I numeri di 25 anni di legge 185 li fornisce la Rete italiana per il disarmo, che lo scorso 9 luglio ha organizzato un presidio davanti Montecitorio e poi una conferenza stampa: in un quarto di secolo le aziende armiere italiane sono state autorizzare dai governi che si sono succeduti ad esportare armamenti per un totale di 54 miliardi di euro. Sono state consegnate, a 123 Paesi, armi per un valore effettivo di 36 miliardi, più della metà (50,3%) dirette a Stati che non aderiscono alla Nato e alla Ue. A guidare la classifica dei Paesi destinatari dei sistemi d’arma made in Italy ci sono gli Stati Uniti e la Gran Bretagna, seguiti da Arabia Saudita ed Emirati Arabi Uniti; quindi Germania, Turchia, Francia, Spagna, Malaysia, Algeria, India, Pakistan e Singapore. Ma nel corso del tempo c’è stata una evoluzione netta dei Paesi che hanno comprato, come spiega Giorgio Beretta, analista di Opal Brescia (Osservatorio permanente armi leggere): «Se nel quinquennio 2005-2009 è stata l’Unione europea l’area di maggior vendita delle armi italiane, in quello successivo il primato è invece andato al Medio Oriente e al Nord Africa. Infatti ai primi posti ci sono Paesi come Algeria, Arabia Saudita ed Emirati Arabi, con il solo inserimento degli onnipresenti Stati Uniti al terzo posto. È chiaro dunque in che direzione stiano andando gli affari dell’esportazione militare italiana».

Negli ultimi tempi poi la legge ha subìto diverse modifiche che ne hanno aumentato la permeabilità e diminuito la trasparenza (v. Adista Notizie nn. 13, 53, 75/02; 27/03). «Stiamo parlando di armi, non di noccioline, siamo quindi in un terreno sul quale non possiamo certo agire con leggerezza», spiega Francesco Vignarca, coordinatore della Rete italiana per il disarmo. «Secondo la legge e secondo il buonsenso, indipendente da avere o meno posizioni disarmiste, l’export militare italiano dovrebbe essere in linea con la politica estera del nostro Paese, ma negli ultimi anni la direzione è invece stata principalmente quella degli affari». Infatti le organizzazioni aderenti alla Rete disarmo da anni sottolineano la progressiva perdita di controllo e trasparenza della Relazione, che si è persa importanti pezzi e che non riporta più tutti i dettagli necessari al controllo sull’operato del governo e degli istituti di credito: «Ridateci le relazioni del governo Andreotti – ironizza, ma non troppo, Giorgio Beretta –, con quelle eravamo in grado, noi e i parlamentari, di sapere con esattezza le caratteristiche di una vendita di armi, ed anche l’appoggio dato dalle banche. Ora per molti versi brancoliamo nel buio».
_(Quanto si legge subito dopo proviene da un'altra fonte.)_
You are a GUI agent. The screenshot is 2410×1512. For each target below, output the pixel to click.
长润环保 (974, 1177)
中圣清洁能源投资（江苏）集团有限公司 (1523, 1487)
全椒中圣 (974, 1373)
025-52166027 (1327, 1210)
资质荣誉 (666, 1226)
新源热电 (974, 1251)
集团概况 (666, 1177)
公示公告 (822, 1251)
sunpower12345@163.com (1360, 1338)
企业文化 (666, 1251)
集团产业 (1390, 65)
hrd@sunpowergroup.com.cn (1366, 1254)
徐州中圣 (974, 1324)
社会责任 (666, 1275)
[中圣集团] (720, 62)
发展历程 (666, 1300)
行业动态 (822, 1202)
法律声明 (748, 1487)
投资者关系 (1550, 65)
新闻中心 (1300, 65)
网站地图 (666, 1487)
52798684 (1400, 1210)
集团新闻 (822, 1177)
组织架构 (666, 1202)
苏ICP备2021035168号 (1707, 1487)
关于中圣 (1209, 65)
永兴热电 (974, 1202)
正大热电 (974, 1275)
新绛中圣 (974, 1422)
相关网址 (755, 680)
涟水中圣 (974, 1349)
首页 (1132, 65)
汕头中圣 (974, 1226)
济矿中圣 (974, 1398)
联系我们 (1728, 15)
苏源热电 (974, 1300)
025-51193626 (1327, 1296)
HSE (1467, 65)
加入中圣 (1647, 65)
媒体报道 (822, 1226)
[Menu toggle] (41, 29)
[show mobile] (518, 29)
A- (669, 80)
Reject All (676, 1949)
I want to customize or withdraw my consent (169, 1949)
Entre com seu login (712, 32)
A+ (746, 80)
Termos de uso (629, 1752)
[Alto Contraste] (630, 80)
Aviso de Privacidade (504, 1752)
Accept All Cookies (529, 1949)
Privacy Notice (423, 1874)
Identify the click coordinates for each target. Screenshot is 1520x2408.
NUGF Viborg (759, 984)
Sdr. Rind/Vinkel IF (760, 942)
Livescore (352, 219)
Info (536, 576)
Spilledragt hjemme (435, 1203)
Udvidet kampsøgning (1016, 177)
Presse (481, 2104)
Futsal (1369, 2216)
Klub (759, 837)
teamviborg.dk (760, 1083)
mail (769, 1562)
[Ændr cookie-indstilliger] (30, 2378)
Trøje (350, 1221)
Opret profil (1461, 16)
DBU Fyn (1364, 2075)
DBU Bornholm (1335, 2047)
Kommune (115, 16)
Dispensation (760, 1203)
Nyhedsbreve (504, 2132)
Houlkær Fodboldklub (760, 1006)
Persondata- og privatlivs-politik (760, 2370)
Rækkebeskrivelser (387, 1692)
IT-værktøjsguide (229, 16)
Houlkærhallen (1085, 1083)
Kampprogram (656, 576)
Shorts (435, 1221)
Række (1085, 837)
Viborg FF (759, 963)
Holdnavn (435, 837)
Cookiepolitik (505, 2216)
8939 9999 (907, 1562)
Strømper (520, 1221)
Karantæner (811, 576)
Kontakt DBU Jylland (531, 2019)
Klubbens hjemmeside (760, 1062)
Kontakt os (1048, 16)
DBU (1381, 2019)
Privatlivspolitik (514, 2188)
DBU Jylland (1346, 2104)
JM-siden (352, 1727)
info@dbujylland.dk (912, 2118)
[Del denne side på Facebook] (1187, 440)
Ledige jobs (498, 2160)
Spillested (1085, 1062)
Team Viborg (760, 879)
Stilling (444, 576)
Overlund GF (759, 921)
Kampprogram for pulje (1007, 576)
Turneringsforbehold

Anche per questo la Rete disarmo nei giorni scorsi ha scritto, come già in passato, al presidente del Consiglio Matteo Renzi e al ministro degli Esteri Paolo Gentiloni per chiedere una maggiore attenzione ed un’inversione di tendenza rispetto agli ultimi anni, sia dal punto di vista del controllo sia dal punto di vista delle decisioni sulla destinazione delle armi italiane. Risponderanno? Forse no, perché in altre faccende troppo affaccendati. Ma se sarà così, conclude Vignarca, «non possiamo lamentarci che il Mediterraneo ed il Medio Oriente siano una polveriera di conflitti quando siamo anche noi responsabili di molte delle forniture di armi, vera benzina che poi va alimentare il fuoco delle guerre». «Dove c’è guerra noi siamo presenti – aggiunge don Renato Sacco, coordinatore nazionale di Pax Christi –, e da questo dovremmo capire perché le persone fuggono: fuggono dalle nostre guerre e dalle nostre armi. Del resto è notizia di queste settimane che l’Arabia Saudita sta bombardando lo Yemen con bombe made in Italy».